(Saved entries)

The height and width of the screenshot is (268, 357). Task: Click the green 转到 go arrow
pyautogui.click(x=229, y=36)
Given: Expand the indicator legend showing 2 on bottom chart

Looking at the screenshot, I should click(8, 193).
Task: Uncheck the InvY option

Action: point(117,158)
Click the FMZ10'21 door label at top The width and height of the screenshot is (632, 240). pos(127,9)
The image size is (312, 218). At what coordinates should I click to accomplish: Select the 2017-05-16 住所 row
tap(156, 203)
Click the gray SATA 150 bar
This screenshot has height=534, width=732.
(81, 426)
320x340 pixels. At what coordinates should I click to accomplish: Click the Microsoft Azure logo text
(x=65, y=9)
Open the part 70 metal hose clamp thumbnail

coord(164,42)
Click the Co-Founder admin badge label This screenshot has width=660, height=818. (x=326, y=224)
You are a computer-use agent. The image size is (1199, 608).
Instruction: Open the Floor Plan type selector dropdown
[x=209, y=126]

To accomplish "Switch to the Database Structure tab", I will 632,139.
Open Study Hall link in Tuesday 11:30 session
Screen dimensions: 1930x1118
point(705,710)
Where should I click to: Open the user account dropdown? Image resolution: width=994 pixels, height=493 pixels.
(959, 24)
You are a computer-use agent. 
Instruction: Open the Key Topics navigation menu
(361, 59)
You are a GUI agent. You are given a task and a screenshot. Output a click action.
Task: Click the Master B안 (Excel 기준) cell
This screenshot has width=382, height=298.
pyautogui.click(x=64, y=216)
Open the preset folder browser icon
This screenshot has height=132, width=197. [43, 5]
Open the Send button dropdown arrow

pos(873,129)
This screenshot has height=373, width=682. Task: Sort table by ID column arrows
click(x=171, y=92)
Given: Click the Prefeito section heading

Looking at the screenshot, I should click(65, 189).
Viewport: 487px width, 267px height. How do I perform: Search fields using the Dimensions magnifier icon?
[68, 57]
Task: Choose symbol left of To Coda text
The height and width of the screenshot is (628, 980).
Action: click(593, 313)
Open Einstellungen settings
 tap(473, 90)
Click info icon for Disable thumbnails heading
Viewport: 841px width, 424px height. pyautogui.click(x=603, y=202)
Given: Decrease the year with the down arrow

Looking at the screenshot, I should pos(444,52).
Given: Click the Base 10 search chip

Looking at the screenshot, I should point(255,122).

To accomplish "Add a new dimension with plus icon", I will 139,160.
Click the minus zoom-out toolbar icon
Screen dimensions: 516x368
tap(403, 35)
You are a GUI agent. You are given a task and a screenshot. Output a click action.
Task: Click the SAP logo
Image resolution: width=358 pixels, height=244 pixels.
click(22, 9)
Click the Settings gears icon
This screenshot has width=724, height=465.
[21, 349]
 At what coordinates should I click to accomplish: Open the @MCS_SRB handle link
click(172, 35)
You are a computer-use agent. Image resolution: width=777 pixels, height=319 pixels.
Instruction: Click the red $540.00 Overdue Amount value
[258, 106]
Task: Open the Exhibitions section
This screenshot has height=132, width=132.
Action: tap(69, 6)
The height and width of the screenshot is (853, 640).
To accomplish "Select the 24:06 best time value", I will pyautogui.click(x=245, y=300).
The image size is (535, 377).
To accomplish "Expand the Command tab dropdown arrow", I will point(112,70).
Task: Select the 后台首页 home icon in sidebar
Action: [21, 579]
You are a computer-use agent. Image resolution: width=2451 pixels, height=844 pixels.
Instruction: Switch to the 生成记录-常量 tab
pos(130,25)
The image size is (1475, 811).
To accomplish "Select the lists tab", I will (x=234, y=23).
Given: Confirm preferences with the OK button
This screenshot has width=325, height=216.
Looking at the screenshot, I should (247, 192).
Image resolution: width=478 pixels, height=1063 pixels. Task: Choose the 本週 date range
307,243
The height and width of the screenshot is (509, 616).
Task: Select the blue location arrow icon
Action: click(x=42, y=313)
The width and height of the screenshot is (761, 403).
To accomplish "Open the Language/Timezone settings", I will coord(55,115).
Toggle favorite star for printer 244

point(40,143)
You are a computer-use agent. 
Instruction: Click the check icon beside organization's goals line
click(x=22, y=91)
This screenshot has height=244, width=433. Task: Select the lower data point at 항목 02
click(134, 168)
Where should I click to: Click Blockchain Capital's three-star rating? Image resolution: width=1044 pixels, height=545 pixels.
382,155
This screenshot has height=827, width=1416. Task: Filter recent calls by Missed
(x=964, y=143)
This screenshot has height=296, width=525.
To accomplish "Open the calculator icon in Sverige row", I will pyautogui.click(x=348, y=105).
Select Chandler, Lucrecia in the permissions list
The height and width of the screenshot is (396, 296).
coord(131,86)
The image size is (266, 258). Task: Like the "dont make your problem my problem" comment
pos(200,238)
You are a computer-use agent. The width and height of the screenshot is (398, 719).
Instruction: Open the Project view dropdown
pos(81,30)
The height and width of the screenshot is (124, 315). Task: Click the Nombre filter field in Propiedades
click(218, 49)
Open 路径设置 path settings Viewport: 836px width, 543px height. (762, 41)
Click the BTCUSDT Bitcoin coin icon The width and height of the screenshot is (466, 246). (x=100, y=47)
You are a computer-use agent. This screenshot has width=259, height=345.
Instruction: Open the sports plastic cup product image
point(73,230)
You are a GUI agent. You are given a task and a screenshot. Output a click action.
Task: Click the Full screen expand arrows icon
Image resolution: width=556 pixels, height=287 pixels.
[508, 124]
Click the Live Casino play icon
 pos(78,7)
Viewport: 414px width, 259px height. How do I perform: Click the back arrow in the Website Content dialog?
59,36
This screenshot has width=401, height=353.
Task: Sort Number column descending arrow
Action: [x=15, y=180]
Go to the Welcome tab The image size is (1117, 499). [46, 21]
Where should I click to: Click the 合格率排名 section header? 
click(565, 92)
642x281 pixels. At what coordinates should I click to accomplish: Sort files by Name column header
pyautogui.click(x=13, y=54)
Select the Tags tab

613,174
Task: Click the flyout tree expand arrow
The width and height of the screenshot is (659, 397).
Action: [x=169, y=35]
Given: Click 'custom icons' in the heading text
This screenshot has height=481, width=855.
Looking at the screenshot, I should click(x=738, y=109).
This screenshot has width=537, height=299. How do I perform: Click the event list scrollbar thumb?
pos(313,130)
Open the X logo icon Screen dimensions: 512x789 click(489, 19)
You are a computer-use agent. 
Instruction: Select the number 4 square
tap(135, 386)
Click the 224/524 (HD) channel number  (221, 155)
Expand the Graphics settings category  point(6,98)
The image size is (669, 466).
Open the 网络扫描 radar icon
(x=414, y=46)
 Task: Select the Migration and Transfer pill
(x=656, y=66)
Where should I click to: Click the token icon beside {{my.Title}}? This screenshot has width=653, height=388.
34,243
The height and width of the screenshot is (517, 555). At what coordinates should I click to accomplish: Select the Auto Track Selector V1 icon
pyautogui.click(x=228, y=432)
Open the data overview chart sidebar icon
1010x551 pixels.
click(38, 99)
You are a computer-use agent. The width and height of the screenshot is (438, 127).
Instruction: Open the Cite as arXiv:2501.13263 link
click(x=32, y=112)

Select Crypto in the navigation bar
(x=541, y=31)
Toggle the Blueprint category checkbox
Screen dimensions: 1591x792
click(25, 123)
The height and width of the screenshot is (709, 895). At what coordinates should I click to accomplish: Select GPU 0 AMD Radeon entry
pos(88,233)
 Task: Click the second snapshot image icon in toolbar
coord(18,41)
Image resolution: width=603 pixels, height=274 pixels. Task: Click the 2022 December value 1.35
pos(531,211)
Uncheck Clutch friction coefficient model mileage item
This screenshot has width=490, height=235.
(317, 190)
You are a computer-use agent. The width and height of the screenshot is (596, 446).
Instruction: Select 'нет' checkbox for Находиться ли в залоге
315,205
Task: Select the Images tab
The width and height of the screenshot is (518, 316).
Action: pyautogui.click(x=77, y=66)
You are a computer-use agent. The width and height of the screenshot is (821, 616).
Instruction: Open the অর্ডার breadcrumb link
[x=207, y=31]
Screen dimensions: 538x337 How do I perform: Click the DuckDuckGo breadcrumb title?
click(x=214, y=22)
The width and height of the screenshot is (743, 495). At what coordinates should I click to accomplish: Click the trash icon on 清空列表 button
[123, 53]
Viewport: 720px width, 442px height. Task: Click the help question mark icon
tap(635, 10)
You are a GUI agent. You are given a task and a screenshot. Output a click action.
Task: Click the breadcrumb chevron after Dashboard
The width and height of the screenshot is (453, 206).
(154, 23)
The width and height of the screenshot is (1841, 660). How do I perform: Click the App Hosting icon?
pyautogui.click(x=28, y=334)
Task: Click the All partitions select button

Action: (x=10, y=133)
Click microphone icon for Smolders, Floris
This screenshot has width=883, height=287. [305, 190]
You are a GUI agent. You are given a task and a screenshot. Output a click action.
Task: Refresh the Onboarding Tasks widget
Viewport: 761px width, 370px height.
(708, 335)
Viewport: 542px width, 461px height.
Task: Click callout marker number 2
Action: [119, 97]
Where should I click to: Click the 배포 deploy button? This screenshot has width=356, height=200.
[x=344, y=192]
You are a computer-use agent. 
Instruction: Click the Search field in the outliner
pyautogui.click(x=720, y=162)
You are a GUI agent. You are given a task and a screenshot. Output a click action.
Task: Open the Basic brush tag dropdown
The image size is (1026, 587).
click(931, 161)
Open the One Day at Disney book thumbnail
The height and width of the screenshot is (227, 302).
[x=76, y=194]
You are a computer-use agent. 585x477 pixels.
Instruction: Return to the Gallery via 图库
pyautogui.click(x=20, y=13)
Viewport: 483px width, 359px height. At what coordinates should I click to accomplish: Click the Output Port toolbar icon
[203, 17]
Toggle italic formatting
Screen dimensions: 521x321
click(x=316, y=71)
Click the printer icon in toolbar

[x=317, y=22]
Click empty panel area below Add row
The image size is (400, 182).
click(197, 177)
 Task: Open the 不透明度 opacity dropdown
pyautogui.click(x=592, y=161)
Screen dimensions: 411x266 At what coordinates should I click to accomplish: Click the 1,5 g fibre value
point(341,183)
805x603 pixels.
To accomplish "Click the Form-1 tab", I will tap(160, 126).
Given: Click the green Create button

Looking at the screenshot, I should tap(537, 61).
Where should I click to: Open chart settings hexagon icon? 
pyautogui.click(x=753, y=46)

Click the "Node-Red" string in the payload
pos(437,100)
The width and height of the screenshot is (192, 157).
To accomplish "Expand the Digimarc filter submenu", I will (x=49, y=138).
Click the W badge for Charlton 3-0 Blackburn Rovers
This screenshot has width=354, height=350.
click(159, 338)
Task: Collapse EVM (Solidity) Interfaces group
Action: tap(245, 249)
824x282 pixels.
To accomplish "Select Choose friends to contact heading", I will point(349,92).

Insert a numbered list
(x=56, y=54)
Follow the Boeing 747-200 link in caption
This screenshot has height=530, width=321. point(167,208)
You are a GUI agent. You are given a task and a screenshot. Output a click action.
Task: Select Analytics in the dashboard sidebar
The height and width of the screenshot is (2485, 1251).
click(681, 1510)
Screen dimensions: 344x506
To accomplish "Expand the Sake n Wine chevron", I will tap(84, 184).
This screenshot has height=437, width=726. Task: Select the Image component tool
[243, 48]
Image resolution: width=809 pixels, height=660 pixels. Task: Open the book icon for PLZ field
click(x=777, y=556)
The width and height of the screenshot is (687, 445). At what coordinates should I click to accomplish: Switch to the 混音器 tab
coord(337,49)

EXERCISE REQUIREMENTS
Above are the records; from them, give again exactly the lines from the one containing "Task: Click the second" to the one containing "Task: Refresh the Onboarding Tasks widget", both lines included, and nothing more.

THE ANSWER
 Task: Click the second snapshot image icon in toolbar
coord(18,41)
Image resolution: width=603 pixels, height=274 pixels. Task: Click the 2022 December value 1.35
pos(531,211)
Uncheck Clutch friction coefficient model mileage item
This screenshot has width=490, height=235.
(317, 190)
You are a computer-use agent. The width and height of the screenshot is (596, 446).
Instruction: Select 'нет' checkbox for Находиться ли в залоге
315,205
Task: Select the Images tab
The width and height of the screenshot is (518, 316).
Action: pyautogui.click(x=77, y=66)
You are a computer-use agent. The width and height of the screenshot is (821, 616).
Instruction: Open the অর্ডার breadcrumb link
[x=207, y=31]
Screen dimensions: 538x337 How do I perform: Click the DuckDuckGo breadcrumb title?
click(x=214, y=22)
The width and height of the screenshot is (743, 495). At what coordinates should I click to accomplish: Click the trash icon on 清空列表 button
[123, 53]
Viewport: 720px width, 442px height. Task: Click the help question mark icon
tap(635, 10)
You are a GUI agent. You are given a task and a screenshot. Output a click action.
Task: Click the breadcrumb chevron after Dashboard
The width and height of the screenshot is (453, 206).
(154, 23)
The width and height of the screenshot is (1841, 660). How do I perform: Click the App Hosting icon?
pyautogui.click(x=28, y=334)
Task: Click the All partitions select button

Action: (x=10, y=133)
Click microphone icon for Smolders, Floris
This screenshot has width=883, height=287. [305, 190]
You are a GUI agent. You are given a task and a screenshot. Output a click action.
Task: Refresh the Onboarding Tasks widget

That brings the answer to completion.